Почему ни в чем не повинного человека выбрали для этой ужасной миссии? Ответ кроется в другой истории, которую Франц также хранил в тайне до глубокой старости, – истории о странном и неправдоподобном случае с участием собаки. За несколько лет до роковой конфронтации с Альбрехтом Алкивиадом к деду Франца, портному Петеру Шмидту, пришел ткач-подмастерье из Тюрингена по имени Гюнтер Бергнер и посватался к его дочери.

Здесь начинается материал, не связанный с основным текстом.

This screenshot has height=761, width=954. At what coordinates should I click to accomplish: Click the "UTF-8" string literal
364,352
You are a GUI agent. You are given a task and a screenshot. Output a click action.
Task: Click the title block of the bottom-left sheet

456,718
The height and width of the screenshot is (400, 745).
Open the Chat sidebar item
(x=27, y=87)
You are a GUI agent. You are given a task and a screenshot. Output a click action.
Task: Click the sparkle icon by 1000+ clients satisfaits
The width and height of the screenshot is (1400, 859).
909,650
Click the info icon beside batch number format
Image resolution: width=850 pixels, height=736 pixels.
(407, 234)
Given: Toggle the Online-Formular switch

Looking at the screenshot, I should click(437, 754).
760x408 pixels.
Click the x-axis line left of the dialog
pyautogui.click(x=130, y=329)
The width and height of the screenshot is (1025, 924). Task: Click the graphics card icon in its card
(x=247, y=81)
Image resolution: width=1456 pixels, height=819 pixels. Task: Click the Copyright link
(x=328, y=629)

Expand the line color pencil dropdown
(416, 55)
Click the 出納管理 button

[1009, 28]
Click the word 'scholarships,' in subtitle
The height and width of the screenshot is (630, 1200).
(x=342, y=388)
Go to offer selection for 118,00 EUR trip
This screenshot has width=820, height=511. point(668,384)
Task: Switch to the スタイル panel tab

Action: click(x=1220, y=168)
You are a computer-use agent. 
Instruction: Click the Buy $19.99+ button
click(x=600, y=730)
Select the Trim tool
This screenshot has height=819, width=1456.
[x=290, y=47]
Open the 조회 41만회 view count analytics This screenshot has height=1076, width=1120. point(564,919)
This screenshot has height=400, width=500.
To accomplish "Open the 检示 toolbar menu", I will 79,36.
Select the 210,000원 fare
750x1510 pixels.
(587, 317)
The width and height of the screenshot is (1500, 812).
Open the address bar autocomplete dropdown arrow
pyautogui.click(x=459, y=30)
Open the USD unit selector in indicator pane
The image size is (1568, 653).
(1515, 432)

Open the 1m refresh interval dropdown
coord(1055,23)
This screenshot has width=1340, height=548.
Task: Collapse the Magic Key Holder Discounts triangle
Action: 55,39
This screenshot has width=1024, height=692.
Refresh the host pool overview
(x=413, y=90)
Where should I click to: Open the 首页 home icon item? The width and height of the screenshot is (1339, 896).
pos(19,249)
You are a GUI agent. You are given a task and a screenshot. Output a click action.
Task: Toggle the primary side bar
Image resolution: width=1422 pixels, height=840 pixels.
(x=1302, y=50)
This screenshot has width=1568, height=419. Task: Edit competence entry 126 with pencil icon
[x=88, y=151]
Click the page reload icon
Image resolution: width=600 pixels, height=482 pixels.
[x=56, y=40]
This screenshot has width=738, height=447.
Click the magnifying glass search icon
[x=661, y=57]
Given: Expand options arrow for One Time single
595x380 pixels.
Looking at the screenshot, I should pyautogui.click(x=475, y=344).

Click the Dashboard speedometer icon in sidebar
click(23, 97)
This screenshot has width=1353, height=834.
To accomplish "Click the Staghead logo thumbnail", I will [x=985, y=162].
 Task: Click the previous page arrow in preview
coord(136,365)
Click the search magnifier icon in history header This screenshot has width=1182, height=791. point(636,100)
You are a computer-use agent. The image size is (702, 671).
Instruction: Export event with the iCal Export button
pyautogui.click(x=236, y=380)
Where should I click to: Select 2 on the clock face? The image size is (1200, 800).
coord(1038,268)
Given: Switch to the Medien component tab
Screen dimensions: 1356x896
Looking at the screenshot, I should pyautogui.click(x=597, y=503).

Впоследствии молодая пара обвенчалась и поселилась в небольшой усадьбе недалеко от Хофа. Однажды, когда Гюнтер прогуливался по сельской местности, на него напала большая собака. В гневе Бергнер схватил животное, швырнул его в хозяина, охотника на оленей, и, «к своему несчастью и нашему», как позже вспоминал Франц, «убил его». Хотя ткач и не преследовался по суду, впоследствии он был признан нечестивым и отстранен от всех ремесел. «Поскольку никто не хотел знаться с ним, от отчаяния и тоски он стал палачом». Клеймо позора явно не распространилось на его свекра Петера Шмидта, который продолжал работать портным в Хофе. Однако несколько лет спустя, когда напуганный маркграф искал кого-нибудь, чтобы казнить своих воображаемых убийц, печально известная профессия зятя Генриха Шмидта Бергнера, который, по-видимому, сам не был доступен для выполнения заказа, предопределила выбор нового палача[35].

Как и предвидел Шмидт, после его подчинения приказу Альбрехта он и его семья оказались опорочены причастностью к позорному ремеслу и к презираемому тирану одновременно и были безжалостно отвергнуты благородным обществом, соседями и бывшими друзьями. Обесчещенный Генрих Шмидт мог попытаться избежать позора, начав с семьей новую жизнь в далеком городе. Но вместо этого он решил остаться в доме своих предков и попытаться заработать на жизнь единственным доступным ему теперь ремеслом. Так родилась новая династия палачей – хотя, если план Генриха, которым он позже поделится со своим сыном, сработает, она прервется довольно быстро.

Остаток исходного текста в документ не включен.